(Stored records)

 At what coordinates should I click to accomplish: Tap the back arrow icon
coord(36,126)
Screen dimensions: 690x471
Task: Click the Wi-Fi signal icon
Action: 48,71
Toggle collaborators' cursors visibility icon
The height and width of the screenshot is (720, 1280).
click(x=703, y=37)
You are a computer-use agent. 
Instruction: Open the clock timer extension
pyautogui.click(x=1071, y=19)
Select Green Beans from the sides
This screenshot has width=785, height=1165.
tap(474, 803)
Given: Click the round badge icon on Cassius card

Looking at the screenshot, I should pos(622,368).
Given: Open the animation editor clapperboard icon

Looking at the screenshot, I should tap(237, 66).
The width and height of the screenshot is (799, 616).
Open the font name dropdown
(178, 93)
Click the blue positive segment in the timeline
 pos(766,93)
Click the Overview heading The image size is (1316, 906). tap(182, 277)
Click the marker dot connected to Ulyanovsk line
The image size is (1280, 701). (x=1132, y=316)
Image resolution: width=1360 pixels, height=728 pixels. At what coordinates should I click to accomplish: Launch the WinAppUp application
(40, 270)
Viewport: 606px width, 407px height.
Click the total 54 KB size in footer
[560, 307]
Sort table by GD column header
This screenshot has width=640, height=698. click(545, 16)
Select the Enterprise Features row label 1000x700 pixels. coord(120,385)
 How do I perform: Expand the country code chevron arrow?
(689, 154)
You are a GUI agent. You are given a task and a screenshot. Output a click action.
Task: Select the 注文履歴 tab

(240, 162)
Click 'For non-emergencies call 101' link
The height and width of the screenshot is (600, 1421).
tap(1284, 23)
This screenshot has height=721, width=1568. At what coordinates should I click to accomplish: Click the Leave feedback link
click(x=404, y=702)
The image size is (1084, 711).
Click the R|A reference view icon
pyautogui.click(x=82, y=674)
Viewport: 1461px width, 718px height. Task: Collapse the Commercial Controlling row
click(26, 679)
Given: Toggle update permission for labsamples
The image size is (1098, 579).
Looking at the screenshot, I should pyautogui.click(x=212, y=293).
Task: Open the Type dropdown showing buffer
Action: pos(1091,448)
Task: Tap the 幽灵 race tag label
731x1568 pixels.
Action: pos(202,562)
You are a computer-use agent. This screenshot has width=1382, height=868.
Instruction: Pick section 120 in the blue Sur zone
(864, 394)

- **Problem statement**: Answer with a single number: how many lines above hold the word "agent"?

- **Your solution**: 3